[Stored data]
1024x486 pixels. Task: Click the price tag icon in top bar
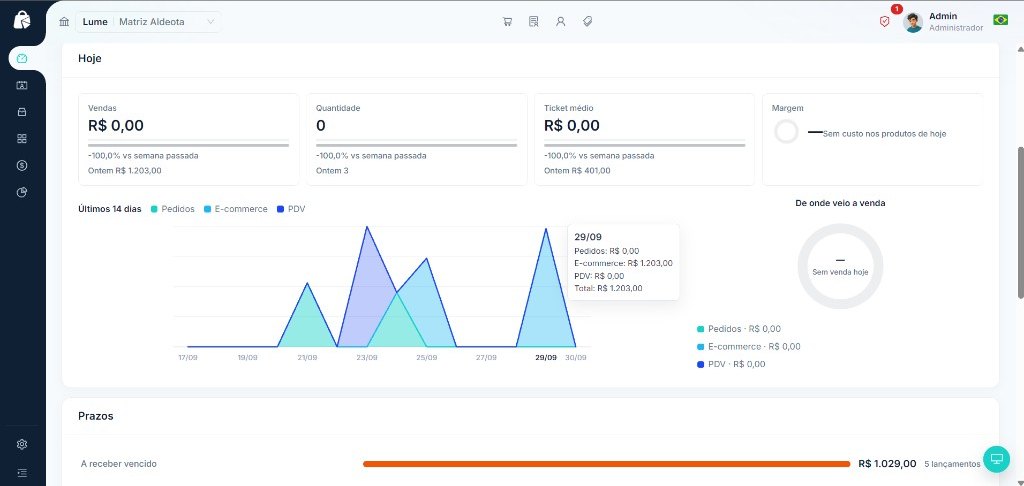[587, 22]

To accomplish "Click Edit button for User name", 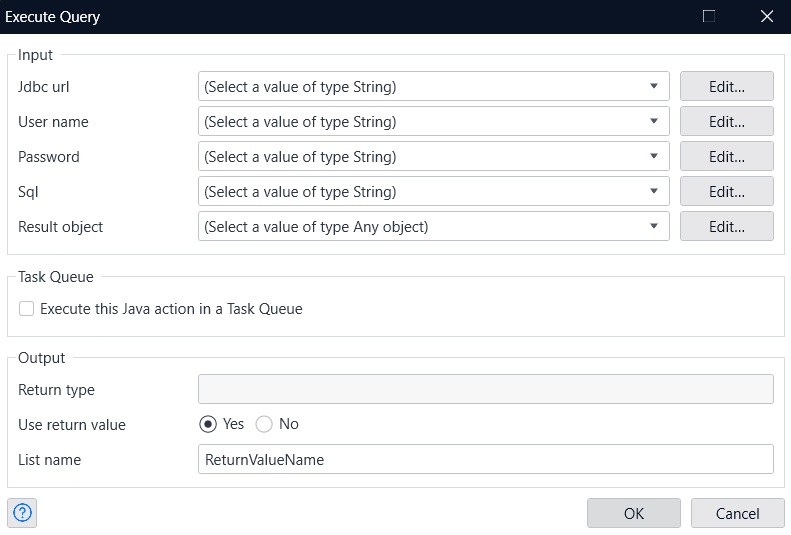I will point(726,122).
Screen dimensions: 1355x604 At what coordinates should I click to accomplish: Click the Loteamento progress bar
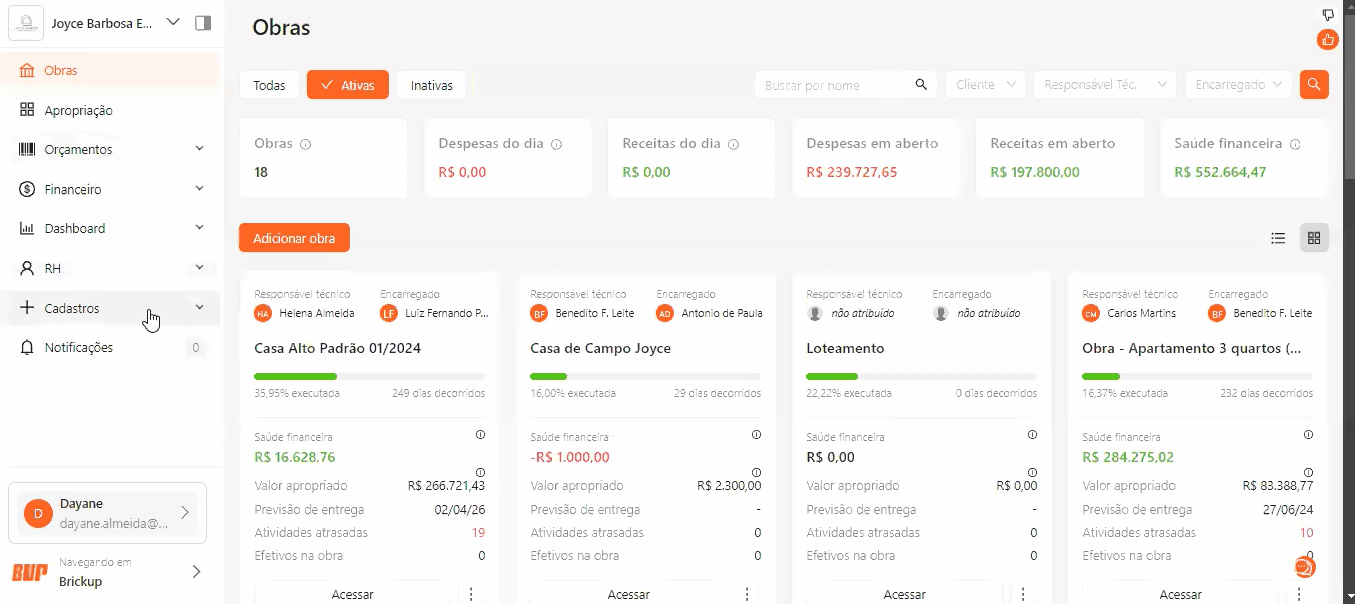(921, 376)
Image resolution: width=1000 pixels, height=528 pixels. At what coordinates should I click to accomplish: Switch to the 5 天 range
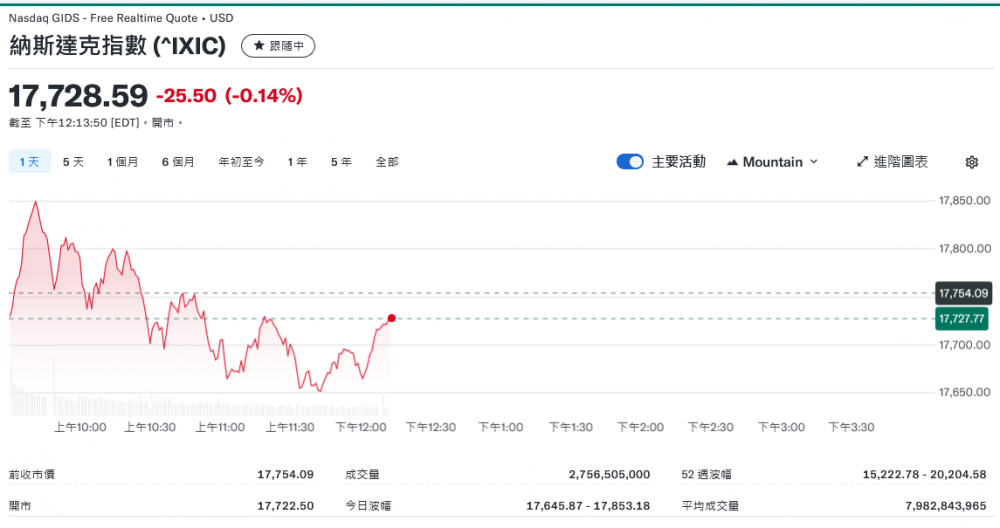pos(73,162)

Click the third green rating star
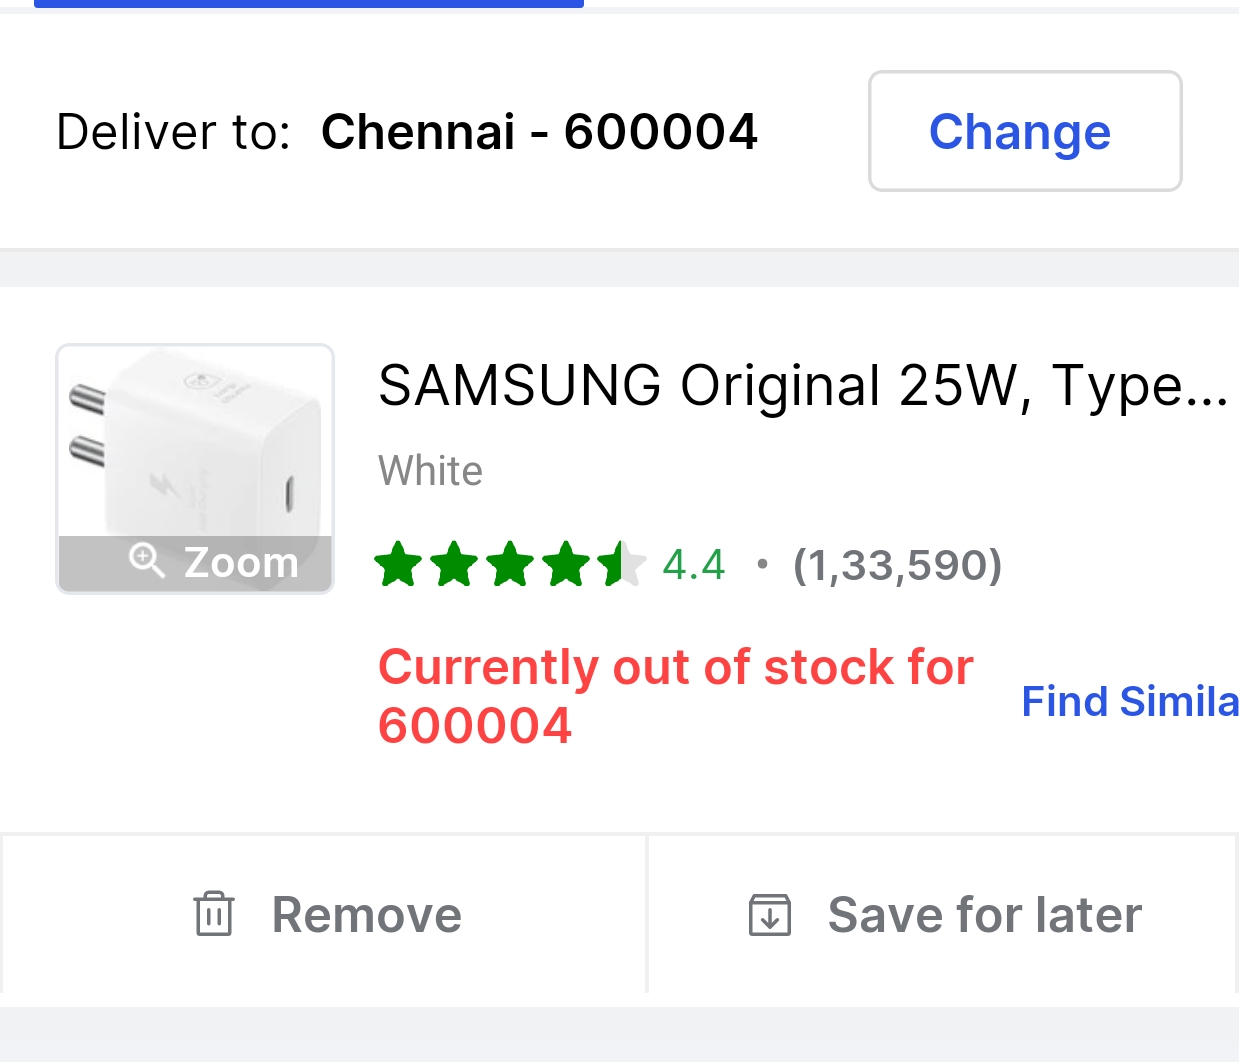pyautogui.click(x=510, y=564)
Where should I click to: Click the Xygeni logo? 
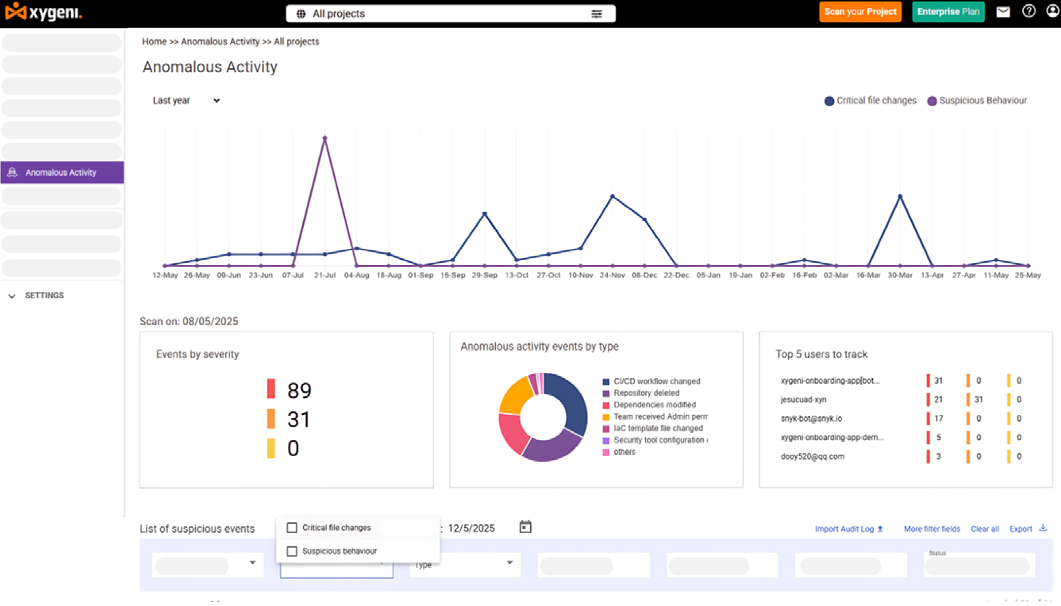click(44, 13)
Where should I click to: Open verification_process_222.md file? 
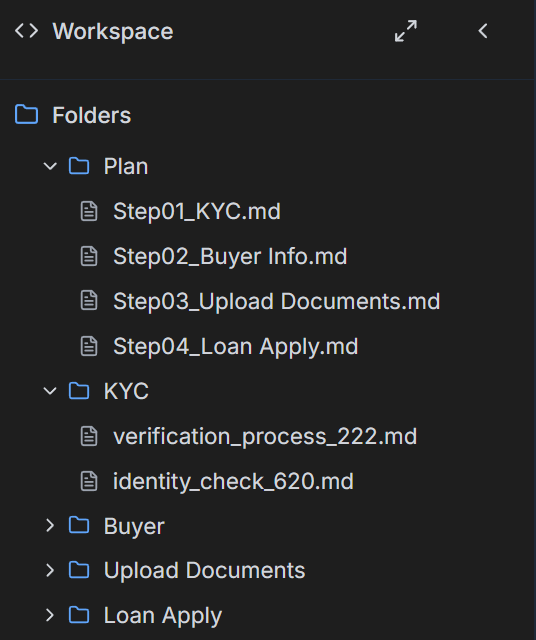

= Task item =
Give back exactly the lines from the line with "Click the third green rating star" through the end of the records, both included; keep all pictures out.

= Solution for this problem =
Click the third green rating star
pyautogui.click(x=510, y=564)
Where should I click to: Click the Xygeni logo? 
click(44, 13)
Where should I click to: Open verification_process_222.md file? 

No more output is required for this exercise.